**Extract to read:**

-=-=-

Painted designs were used by the Maori on the rafters, doors, and windows of buildings, on the under surface of the bows of war canoes, and on cenotaphs. Designs were also painted on the walls of caves and rock shelters, particularly in the South Island.

Wood Design

The designs on buildings, canoes, and cenotaphs are called kowhaiwhai. The colours used are red, black, and white, the latter being the natural colour of the wood in pre-European times, but white paint is now used. The black paint was formerly made from soot, and the red from red ochre (kokowai) mixed with shark oil. The Ngati Porou tribe are said to have also used a bluish paint made of a clay called tutae-whetu. The basic elements of kowhaiwhai design are the koru and the double spiral. The koru consists of a curved stalk with an almost circular bulb on one end. In some East Coast designs there is a type of koru with a “bulb” at each end, and other circular “bulbs” equally spaced along the inner side of the curve between the terminal “bulbs”. The leading elements of the design are almost invariably white, the remaining space being blocked in, or stippled, in red or black. Where red and black are both used in the one design they normally alternate. The various designs have fanciful names, such as mangopare (hammer-headed shark), kowhai-ngutu-kaka (flower of the kaka beak), ngutukura (red beak, or red lips), and so on. Kowhaiwhai design reached its most developed form in the Gisborne district. There are many fine examples from this area in the Dominion Museum in Wellington. An admirable study of painted designs has been made by W. J. Phillipps in Maori Rafter and Taniko Designs, 1960.

Rock Designs

Although kowhaiwhai patterns occur in cave paintings, it is more usual to find pictures of birds, fish, reptiles, canoes, and many other designs, some of them very difficult to interpret. A particularly lively reptilian design appears on the roof of Ley's cave, Opihi, South Canterbury. One of these figures is reproduced on the 2s. postage stamp in the pictorial issue of 1960. Unlike the designs in carving, many of the cave paintings are treated in a naturalistic manner.

-=-=-

**Provided material:**
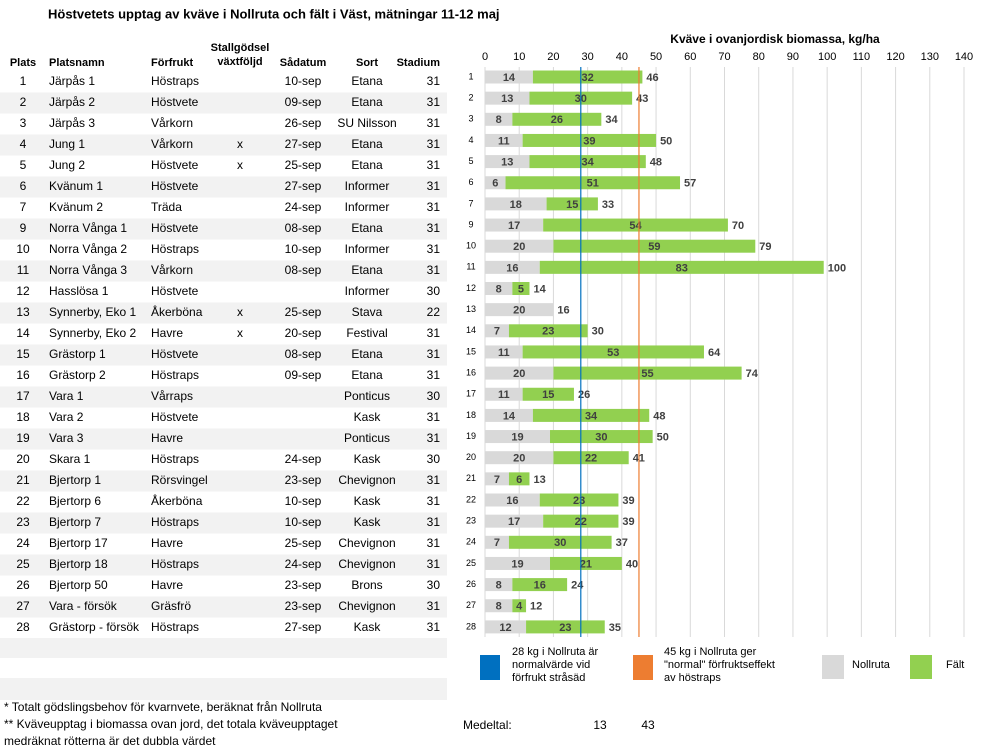  I want to click on table-cell: Jung 2, so click(67, 165).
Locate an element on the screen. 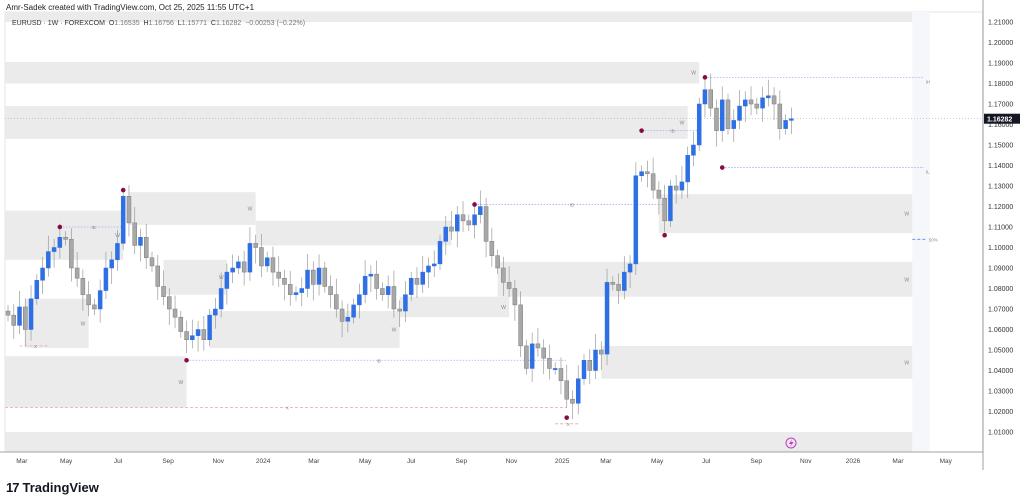 This screenshot has height=503, width=1024. price-tick: 1.06000 is located at coordinates (1000, 330).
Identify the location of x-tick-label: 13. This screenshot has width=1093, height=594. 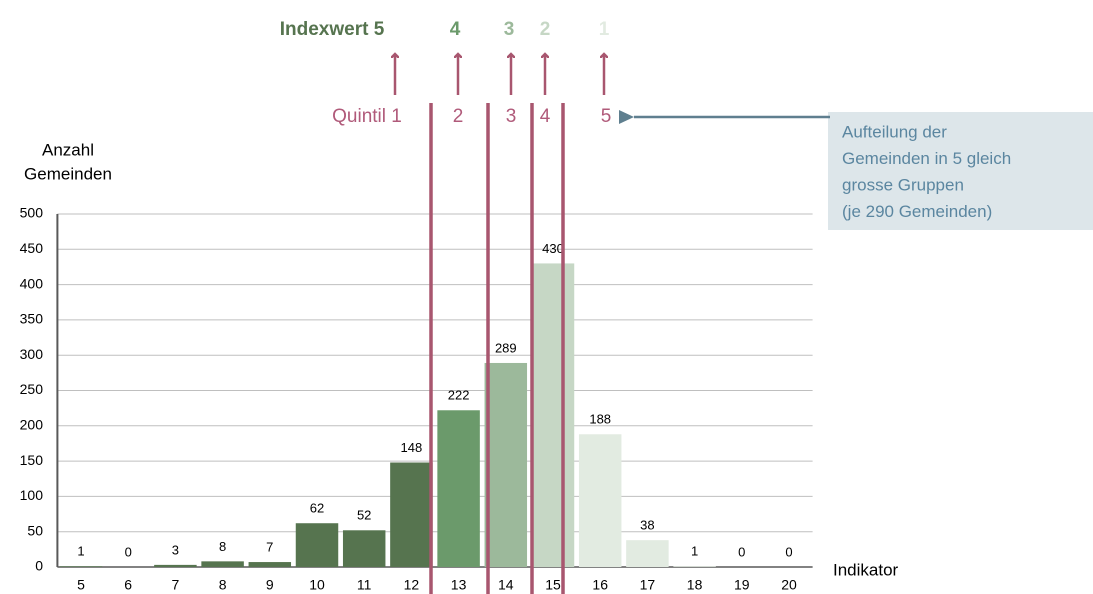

-=-=-

**Assignment 1:**
In the text on Maori painted designs, what was the black paint formerly made from?
**Assignment 2:**
State whether each statement agrees with the text on Maori painted designs, answering yes or no and quoting the deciding words of the text.
(a) Kowhaiwhai design was most developed in the Gisborne district.
(b) The leading elements of kowhaiwhai design are usually red.
(c) The reptilian design at Ley's cave appears on the floor of the cave.
**Assignment 3:**
Reproduce the portion of the text on Maori painted designs starting at "Although kowhaiwhai patterns" and ending at "a naturalistic manner.".
The material is not required for the work requested here.

**Reply 1:**
It was formerly made from soot.

**Reply 2:**
(a) Yes: "Kowhaiwhai design reached its most developed form in the Gisborne district."
(b) No: "The leading elements of the design are almost invariably white"
(c) No: "A particularly lively reptilian design appears on the roof of Ley's cave, Opihi, South Canterbury."

**Reply 3:**
Although kowhaiwhai patterns occur in cave paintings, it is more usual to find pictures of birds, fish, reptiles, canoes, and many other designs, some of them very difficult to interpret. A particularly lively reptilian design appears on the roof of Ley's cave, Opihi, South Canterbury. One of these figures is reproduced on the 2s. postage stamp in the pictorial issue of 1960. Unlike the designs in carving, many of the cave paintings are treated in a naturalistic manner.